◆ Task prompt ◆
Could you set down exactly the lines in the records below between the line holding "Viewport: 632px width, 1024px" and the line holding "Task: Close the find widget", inclusive?

◆ Records supplied ◆
◆ ◆ ◆
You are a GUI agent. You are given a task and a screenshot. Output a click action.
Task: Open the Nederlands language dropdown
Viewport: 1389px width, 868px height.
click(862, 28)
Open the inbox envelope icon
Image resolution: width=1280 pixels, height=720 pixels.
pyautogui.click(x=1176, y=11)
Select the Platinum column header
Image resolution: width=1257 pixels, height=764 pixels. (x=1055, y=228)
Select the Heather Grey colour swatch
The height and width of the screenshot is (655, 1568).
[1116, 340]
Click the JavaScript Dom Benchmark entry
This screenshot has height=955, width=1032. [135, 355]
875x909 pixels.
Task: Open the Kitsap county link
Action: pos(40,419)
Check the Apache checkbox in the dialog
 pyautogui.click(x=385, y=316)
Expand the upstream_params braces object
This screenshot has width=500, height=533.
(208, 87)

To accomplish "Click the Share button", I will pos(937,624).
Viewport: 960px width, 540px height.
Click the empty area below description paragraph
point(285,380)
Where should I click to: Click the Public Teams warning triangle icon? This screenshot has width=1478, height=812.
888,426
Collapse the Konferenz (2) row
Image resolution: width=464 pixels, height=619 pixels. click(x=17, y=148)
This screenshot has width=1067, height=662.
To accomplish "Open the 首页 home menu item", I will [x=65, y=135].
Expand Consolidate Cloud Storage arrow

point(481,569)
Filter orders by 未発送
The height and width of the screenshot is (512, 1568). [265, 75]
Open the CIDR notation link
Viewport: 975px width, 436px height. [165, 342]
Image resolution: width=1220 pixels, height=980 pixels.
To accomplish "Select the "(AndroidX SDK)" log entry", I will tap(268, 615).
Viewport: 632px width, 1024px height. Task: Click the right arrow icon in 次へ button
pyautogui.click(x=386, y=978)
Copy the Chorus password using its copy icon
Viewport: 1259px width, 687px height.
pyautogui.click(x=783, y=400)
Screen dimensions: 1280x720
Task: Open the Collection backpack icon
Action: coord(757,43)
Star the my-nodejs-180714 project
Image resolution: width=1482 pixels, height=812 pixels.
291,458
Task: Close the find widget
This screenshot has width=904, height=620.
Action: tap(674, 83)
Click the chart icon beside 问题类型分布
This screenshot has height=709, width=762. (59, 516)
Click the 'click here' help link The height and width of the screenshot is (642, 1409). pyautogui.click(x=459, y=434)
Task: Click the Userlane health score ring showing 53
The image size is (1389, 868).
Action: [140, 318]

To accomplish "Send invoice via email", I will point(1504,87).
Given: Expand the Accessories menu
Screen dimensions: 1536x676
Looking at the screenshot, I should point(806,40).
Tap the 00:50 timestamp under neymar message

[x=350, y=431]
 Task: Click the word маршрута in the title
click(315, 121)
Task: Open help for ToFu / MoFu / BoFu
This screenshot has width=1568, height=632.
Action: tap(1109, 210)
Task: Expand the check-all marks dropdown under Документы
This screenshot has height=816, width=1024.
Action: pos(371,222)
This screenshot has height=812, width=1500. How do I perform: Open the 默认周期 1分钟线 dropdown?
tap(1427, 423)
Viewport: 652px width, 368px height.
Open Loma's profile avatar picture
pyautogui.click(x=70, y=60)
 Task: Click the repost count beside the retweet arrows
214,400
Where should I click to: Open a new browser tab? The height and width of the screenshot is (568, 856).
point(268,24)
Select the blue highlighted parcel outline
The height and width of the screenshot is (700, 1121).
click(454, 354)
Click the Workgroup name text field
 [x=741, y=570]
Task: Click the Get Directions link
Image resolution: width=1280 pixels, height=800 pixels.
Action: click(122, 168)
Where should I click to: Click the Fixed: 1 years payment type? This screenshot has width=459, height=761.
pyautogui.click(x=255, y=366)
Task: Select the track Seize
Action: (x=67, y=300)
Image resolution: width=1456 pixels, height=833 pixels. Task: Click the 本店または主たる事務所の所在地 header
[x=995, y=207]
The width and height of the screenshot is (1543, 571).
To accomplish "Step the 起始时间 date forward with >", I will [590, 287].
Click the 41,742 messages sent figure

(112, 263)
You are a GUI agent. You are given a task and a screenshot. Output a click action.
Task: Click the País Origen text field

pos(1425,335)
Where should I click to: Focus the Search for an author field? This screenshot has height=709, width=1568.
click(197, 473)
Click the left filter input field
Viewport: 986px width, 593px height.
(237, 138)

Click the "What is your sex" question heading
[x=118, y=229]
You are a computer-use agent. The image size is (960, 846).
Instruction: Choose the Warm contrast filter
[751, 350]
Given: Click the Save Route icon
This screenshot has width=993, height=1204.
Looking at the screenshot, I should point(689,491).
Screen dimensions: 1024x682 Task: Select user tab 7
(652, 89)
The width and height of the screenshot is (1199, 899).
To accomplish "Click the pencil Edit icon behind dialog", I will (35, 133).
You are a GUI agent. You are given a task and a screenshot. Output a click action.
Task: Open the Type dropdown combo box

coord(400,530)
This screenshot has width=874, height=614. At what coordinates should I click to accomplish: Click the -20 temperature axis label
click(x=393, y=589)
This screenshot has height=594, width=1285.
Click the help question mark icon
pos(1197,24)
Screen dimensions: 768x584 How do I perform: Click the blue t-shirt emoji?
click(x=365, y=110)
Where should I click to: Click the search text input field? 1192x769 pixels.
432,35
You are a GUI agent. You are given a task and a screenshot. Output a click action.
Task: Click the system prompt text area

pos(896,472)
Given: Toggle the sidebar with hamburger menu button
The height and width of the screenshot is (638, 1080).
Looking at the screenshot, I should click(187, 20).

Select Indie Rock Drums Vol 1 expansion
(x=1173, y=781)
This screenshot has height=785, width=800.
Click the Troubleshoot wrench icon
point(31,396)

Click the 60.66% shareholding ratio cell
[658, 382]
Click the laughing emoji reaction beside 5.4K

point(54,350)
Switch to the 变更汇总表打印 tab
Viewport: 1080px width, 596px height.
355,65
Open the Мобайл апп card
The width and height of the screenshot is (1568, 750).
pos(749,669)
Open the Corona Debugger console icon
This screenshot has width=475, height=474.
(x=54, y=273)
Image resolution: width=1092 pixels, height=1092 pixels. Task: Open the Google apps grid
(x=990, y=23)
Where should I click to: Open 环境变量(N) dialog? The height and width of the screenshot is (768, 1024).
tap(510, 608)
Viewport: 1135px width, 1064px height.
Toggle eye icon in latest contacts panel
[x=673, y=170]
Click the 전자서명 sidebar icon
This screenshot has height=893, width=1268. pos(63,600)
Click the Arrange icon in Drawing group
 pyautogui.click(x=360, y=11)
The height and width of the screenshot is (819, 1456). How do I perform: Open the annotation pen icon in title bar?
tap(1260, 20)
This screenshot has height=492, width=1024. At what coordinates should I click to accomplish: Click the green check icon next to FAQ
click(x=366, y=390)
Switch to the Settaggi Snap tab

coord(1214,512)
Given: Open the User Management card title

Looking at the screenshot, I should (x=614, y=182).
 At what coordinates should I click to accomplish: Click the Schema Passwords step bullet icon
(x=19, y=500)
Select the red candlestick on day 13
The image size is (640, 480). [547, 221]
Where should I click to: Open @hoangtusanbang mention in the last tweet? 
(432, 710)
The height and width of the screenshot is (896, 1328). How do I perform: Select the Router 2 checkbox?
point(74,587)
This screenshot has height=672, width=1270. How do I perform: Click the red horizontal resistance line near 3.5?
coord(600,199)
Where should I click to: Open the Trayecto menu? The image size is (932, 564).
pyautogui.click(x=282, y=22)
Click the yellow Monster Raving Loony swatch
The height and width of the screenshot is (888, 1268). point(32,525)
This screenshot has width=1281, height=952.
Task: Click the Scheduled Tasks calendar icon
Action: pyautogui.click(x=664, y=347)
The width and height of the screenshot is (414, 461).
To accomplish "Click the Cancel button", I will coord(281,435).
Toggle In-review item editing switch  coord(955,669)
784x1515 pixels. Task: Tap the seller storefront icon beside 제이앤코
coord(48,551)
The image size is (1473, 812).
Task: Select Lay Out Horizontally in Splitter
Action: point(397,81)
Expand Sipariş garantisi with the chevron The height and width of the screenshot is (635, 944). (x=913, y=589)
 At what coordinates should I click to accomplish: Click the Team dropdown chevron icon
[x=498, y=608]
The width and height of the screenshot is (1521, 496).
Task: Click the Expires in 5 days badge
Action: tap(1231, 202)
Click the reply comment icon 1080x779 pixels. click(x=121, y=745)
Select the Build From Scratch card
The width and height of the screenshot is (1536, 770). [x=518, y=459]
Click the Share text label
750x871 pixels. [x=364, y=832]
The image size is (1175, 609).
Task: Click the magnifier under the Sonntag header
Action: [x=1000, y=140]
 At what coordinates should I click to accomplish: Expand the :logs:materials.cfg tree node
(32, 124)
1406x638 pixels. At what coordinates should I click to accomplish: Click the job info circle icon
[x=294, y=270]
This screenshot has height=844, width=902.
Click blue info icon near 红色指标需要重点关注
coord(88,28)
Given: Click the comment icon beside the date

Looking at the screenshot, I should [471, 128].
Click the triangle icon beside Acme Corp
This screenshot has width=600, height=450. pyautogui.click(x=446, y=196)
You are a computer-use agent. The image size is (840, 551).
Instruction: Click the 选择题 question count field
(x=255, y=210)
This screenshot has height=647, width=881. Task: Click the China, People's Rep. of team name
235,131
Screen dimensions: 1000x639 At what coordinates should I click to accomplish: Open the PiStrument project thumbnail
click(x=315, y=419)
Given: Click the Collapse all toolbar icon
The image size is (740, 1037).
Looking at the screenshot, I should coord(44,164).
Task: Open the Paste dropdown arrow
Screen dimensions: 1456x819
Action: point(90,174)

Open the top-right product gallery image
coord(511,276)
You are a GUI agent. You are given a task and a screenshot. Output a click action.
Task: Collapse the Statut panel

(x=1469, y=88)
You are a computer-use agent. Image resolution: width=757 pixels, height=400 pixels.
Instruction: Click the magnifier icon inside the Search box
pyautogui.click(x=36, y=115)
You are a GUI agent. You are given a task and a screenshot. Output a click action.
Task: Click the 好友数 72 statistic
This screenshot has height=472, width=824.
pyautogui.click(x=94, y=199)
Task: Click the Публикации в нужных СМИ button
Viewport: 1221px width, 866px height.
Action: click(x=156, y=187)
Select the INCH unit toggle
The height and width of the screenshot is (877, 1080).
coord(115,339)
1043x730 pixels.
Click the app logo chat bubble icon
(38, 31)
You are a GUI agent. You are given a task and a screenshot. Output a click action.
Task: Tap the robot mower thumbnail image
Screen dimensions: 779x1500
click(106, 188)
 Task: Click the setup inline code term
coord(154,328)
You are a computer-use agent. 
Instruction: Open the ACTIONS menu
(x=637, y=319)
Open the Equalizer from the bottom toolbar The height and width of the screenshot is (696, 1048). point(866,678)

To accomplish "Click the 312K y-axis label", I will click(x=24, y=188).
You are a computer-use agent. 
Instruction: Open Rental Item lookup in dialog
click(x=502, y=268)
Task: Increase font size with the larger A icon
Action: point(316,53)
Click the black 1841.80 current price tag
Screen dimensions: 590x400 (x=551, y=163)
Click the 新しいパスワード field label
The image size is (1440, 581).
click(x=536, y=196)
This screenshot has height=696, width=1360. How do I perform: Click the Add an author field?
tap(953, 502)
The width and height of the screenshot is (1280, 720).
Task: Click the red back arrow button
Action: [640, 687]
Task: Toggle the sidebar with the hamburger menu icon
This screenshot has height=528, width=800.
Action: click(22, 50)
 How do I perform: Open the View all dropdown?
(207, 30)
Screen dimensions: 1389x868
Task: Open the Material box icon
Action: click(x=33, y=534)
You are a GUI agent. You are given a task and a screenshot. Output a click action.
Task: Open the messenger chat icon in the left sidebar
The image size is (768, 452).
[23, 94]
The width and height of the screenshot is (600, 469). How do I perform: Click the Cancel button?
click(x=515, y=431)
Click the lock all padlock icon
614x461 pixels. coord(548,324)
◆ ◆ ◆
◆ Response to this exercise ◆
Viewport: 632px width, 1024px height. Task: Click the right arrow icon in 次へ button
pyautogui.click(x=386, y=978)
Copy the Chorus password using its copy icon
Viewport: 1259px width, 687px height.
pyautogui.click(x=783, y=400)
Screen dimensions: 1280x720
Task: Open the Collection backpack icon
Action: coord(757,43)
Star the my-nodejs-180714 project
Image resolution: width=1482 pixels, height=812 pixels.
291,458
Task: Close the find widget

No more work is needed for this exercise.